I'm am processing what you have said, I value your knowledge, but have to make into a workable theory.
Same with Bewy's air's density comment I'm working into my thinking.
No one is breaking ground here, we're struggling to teach calculus to a parrot...
Here's some suggested reading: otto cycle, atkinson cycle. Read and compare, then get back to us.
Otto explains exactly where power comes from in internal combustion, including the effects of COMPRESSION and EXPANSION.
Atkinson explains why wide LSA reaps higher HP returns at high revs, see if you can figure out why/how.
The only way more cubes make less power, or even less power per cube, is if you cripple the combo.
Now, if the premise is that you want to build a 365ci engine, but can't afford or access a stroker and you want similar output (let's take this to mean comparable MPH at the track), that's a different discussion.
The idea that there's no simple answer to explain why more CI means more power is laughable.

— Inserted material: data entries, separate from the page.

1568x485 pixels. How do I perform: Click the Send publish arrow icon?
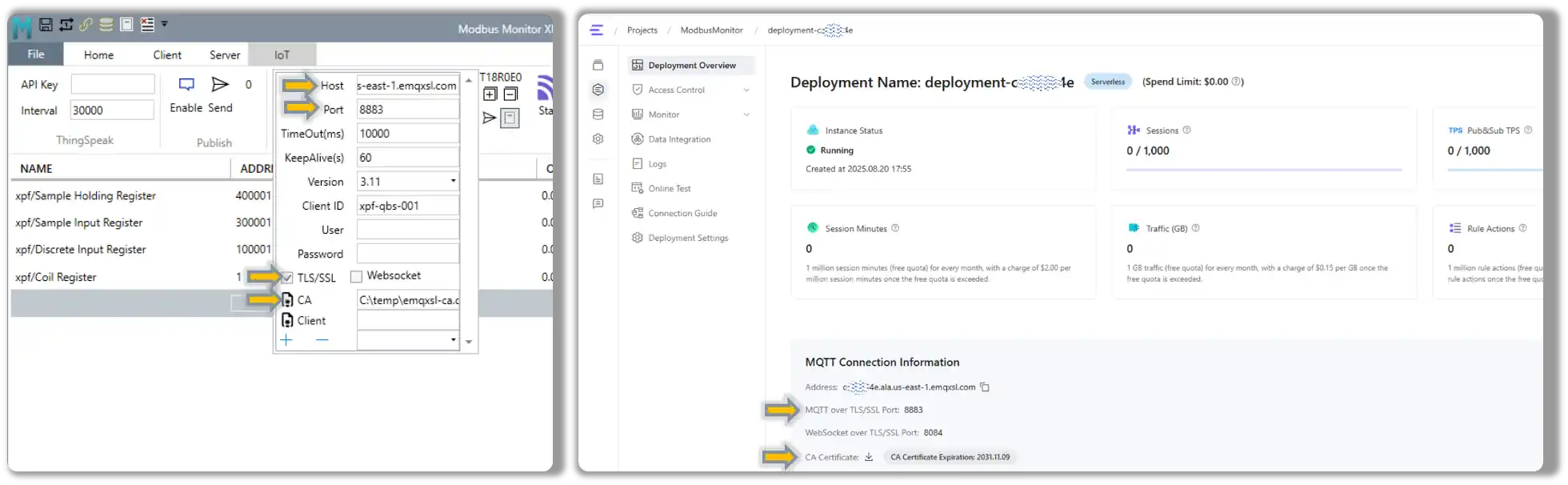tap(220, 85)
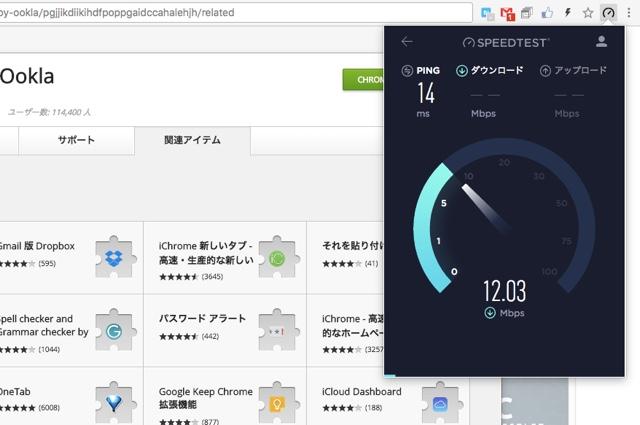640x425 pixels.
Task: Click the Google Keep extension icon
Action: tap(278, 401)
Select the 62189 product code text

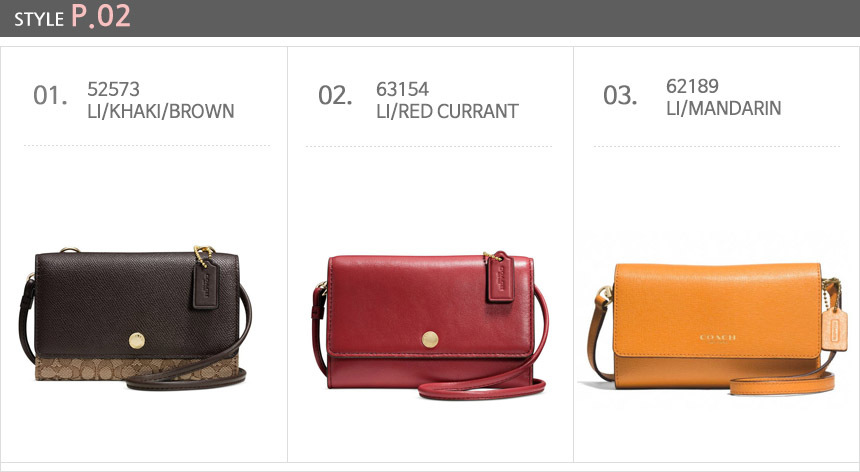point(692,86)
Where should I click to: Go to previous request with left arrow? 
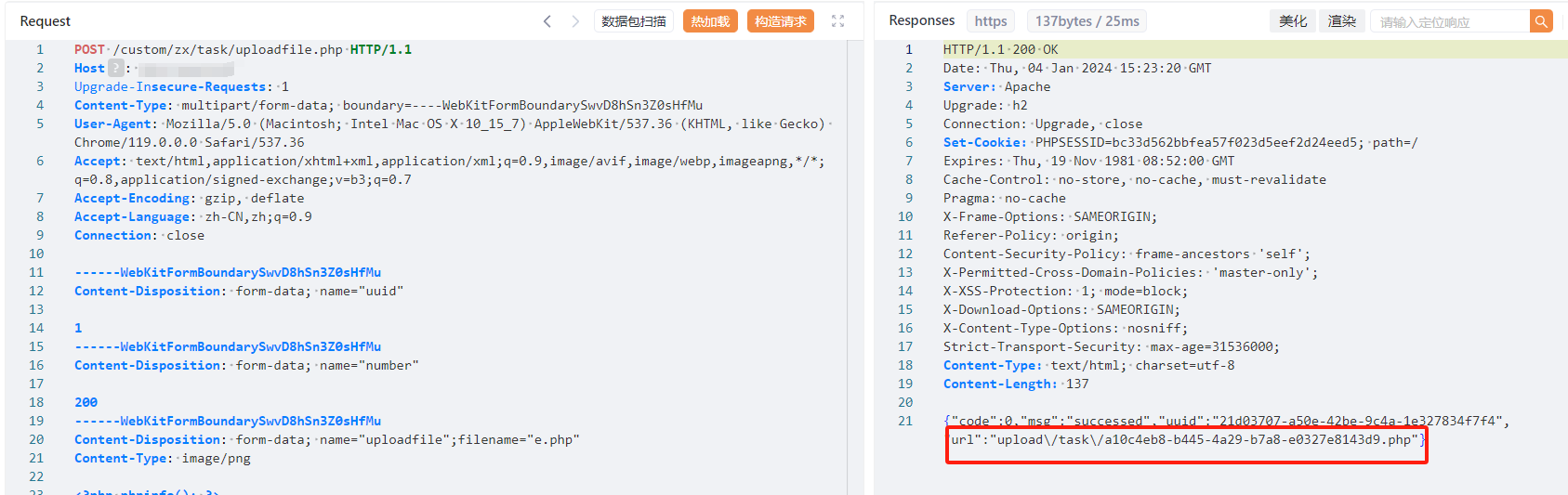[x=547, y=21]
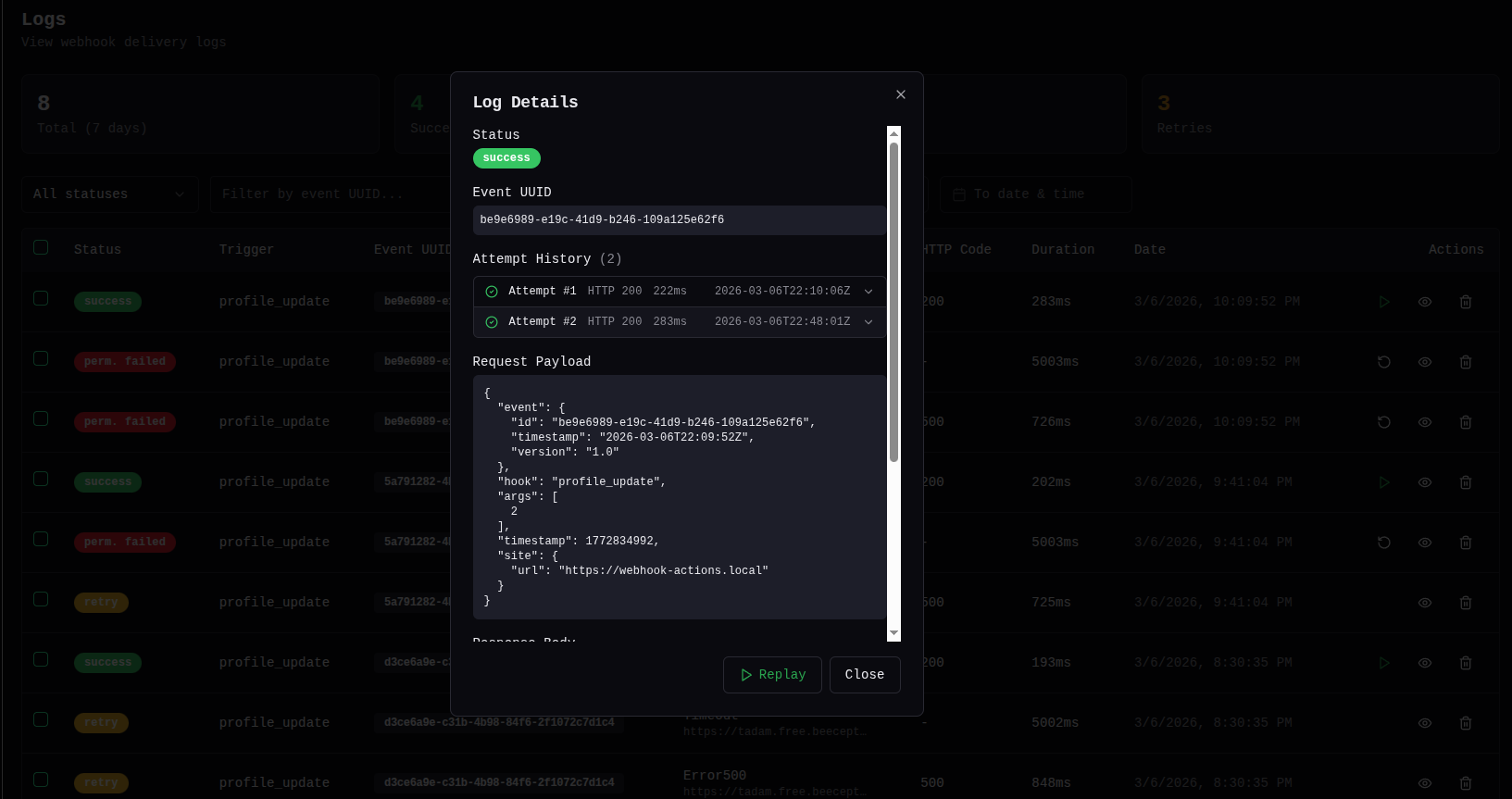Delete the log entry with 202ms duration
The width and height of the screenshot is (1512, 799).
coord(1465,482)
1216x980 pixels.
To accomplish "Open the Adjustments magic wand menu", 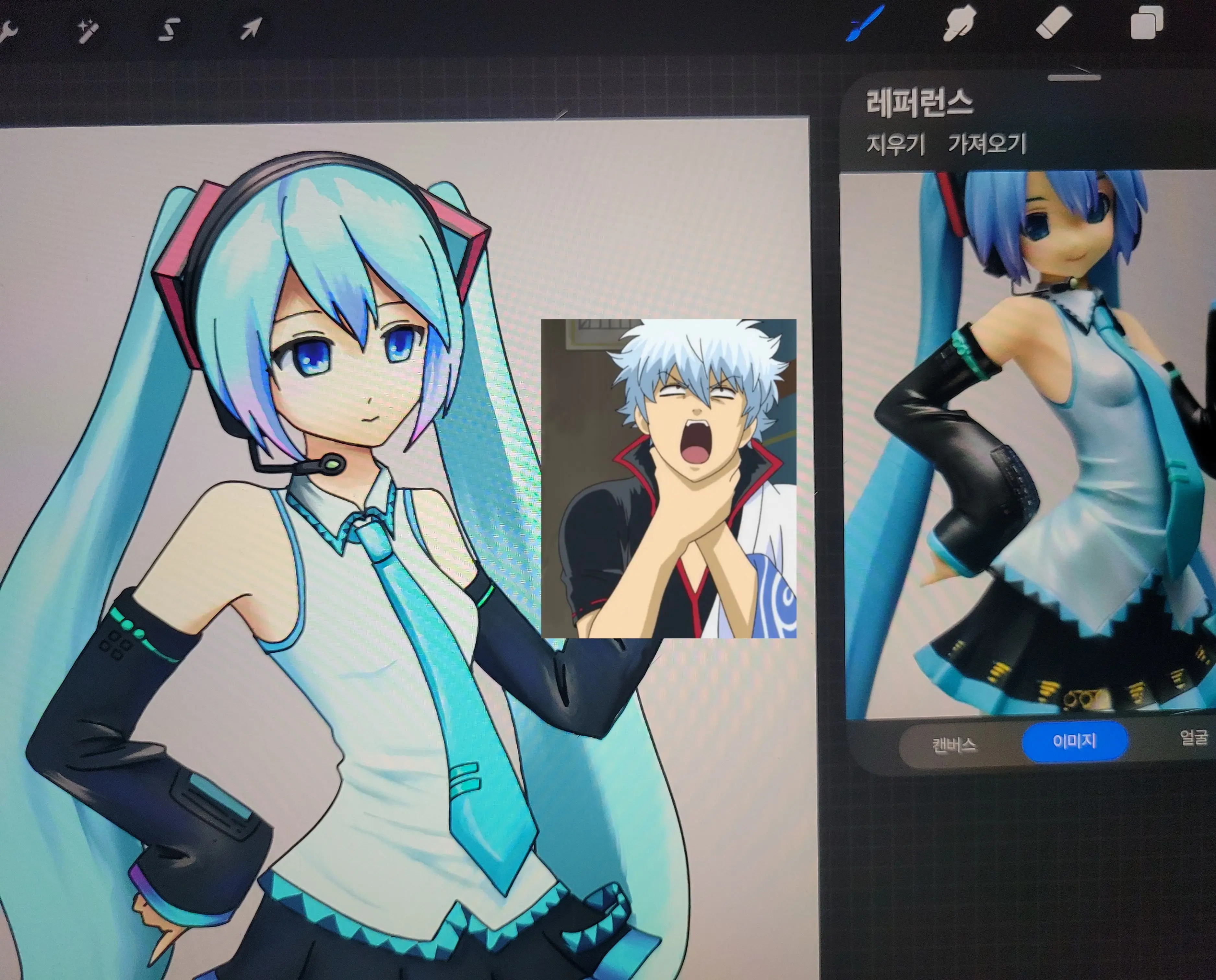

Here's a link for your reading pleasure.
PV=nRT, where R is a constant and n has to do with the mass of air (think Bewy's comment). So pressure and volume varies with temperature. This is simplified, but helps understand where work (which is equivalent to HP) comes from. If you have more volume, then any change in temperature is going to create more pressure for the same change in temperature (think combustion). Remember, 70% of the air in the cylinder CANNOT be burned (ok, that's over-simplified, but burning N isn't gonna make you power), most of the work from combustion comes from heating the surrounding gasses. If you have more gasses to start, and thus more fuel to hold your AFR, then by definition you have more volume which is going to be heated and to a comparable temperature. Which means you finish with a greater volume of gas, and thus MORE WORK which is the exact same statement as MORE HORSEPOWER.
Thus: more displacement increases power through the increase mass of gas expanded.
@RustyRatRod's tacos make a return...
The only time this doesn't turn into more power in reality is when the head is so flow-limited that the charge density drops so low that the mass of the air in the cylinder is decreased and thus not equivalent to the engine volume increase.